YOUR ASSIGNMENT:
Copy exactly the lines from the one containing "Where should I click to: Click the dialog's" through the last line of the records, both included, and nothing more.

MATERIAL PROVIDED:
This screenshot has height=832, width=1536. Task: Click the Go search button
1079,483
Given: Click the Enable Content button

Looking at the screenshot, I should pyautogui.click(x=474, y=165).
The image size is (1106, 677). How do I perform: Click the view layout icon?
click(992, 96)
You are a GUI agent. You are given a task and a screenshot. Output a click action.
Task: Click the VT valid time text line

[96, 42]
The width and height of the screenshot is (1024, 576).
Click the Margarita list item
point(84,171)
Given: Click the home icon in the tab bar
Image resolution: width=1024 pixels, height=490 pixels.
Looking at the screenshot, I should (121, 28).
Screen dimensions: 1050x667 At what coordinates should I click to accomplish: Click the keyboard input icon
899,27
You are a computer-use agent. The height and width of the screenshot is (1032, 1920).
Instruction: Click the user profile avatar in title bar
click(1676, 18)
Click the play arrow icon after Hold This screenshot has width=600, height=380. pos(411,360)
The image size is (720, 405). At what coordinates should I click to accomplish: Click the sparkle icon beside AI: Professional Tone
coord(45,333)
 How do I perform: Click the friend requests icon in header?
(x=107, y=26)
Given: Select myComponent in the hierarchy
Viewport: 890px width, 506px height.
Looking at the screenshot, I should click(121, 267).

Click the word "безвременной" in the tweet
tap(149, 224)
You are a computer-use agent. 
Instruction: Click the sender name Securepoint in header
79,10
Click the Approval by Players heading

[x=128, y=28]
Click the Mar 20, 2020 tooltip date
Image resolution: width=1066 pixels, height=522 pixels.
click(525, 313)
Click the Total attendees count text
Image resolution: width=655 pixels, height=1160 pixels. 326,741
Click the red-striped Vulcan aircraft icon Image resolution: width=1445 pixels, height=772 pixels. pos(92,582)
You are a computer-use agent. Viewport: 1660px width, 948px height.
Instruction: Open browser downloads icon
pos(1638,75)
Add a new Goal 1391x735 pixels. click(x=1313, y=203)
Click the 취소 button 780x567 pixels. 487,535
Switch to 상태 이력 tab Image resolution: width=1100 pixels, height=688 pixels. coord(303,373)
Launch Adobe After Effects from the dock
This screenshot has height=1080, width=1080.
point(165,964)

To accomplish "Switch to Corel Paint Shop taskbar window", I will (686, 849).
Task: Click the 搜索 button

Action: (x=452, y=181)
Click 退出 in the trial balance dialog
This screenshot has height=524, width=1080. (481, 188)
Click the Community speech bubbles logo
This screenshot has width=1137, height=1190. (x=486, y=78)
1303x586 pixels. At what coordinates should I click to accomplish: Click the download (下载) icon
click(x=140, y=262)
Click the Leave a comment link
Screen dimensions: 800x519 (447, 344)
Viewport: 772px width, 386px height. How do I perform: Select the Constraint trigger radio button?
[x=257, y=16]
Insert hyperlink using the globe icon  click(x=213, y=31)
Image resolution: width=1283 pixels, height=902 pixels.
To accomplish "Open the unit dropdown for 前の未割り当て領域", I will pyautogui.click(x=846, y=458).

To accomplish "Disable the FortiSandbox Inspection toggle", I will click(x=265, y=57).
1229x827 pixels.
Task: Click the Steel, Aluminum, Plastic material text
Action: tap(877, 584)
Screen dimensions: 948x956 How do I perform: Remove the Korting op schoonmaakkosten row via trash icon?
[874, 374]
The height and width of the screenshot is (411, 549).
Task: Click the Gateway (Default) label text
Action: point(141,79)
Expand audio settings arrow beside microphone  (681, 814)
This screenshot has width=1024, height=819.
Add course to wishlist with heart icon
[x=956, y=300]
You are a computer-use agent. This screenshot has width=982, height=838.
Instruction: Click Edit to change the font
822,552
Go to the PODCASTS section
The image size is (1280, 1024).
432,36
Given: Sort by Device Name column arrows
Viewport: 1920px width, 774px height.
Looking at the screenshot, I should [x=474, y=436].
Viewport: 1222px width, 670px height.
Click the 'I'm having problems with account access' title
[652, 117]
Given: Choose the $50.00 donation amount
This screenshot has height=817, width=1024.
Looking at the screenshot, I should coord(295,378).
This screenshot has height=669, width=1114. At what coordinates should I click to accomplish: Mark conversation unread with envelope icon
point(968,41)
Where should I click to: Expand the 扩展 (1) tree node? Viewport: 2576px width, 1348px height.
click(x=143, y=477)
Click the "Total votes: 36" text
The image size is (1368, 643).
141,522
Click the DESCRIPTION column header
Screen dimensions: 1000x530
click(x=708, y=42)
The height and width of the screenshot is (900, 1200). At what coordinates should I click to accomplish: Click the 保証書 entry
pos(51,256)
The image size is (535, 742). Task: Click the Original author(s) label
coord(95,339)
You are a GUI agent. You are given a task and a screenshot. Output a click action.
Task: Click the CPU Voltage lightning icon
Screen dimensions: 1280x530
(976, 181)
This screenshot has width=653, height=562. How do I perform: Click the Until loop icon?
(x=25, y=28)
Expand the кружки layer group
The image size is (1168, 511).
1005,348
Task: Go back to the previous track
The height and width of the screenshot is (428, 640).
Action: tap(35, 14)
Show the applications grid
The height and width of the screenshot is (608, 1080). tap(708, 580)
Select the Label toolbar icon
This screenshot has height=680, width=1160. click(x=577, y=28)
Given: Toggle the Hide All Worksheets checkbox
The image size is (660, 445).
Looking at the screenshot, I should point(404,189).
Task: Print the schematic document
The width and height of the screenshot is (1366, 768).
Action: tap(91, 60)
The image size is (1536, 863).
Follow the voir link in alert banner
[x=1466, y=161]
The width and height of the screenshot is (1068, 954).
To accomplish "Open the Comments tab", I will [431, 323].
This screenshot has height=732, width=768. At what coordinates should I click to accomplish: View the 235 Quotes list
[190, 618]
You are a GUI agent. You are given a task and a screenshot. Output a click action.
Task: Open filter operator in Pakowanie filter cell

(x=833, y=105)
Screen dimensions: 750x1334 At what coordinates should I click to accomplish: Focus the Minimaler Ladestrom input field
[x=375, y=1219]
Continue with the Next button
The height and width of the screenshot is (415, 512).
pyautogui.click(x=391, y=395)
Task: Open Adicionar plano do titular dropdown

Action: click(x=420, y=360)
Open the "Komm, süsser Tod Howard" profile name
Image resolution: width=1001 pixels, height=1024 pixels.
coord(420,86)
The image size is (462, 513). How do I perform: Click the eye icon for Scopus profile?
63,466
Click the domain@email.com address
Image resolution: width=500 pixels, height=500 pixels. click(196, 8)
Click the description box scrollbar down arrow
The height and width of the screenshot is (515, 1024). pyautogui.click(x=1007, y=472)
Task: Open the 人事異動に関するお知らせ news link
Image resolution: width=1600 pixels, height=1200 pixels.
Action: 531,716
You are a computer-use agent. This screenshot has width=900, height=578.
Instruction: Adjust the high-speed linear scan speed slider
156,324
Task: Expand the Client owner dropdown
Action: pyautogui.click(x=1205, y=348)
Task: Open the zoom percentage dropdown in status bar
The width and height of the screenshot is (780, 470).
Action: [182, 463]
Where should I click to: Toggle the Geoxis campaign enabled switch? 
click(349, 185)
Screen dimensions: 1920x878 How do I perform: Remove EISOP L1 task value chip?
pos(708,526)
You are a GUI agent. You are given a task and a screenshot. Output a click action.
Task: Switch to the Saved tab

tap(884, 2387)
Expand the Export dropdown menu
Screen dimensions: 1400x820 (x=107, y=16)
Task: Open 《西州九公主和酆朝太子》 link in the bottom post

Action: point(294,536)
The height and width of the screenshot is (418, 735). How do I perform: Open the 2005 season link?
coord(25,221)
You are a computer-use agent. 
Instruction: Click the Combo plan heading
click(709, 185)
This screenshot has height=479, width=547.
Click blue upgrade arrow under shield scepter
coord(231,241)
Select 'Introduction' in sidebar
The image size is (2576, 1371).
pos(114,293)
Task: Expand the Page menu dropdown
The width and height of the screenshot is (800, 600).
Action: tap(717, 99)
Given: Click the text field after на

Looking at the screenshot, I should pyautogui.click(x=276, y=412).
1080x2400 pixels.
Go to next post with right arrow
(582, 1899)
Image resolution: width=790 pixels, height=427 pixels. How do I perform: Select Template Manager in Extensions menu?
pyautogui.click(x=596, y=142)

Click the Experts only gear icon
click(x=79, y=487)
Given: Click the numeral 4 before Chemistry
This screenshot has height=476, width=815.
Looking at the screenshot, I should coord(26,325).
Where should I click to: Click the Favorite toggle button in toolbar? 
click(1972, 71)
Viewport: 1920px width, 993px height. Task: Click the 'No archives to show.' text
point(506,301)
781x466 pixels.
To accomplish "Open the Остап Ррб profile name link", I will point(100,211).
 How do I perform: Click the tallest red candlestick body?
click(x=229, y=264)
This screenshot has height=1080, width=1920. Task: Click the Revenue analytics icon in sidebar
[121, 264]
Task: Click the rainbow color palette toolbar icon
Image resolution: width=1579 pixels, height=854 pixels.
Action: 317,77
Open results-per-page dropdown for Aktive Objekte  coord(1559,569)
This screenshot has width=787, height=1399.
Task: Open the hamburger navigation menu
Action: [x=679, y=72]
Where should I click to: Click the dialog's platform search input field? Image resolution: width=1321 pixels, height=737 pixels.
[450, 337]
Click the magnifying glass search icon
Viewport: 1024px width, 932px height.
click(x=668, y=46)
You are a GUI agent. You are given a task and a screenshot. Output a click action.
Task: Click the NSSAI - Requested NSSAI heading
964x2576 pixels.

WRITTEN REPLY:
Where should I click to: Click the dialog's platform search input field? Image resolution: width=1321 pixels, height=737 pixels.
[450, 337]
Click the magnifying glass search icon
Viewport: 1024px width, 932px height.
click(x=668, y=46)
You are a GUI agent. You are given a task and a screenshot. Output a click action.
Task: Click the NSSAI - Requested NSSAI heading
964x2576 pixels.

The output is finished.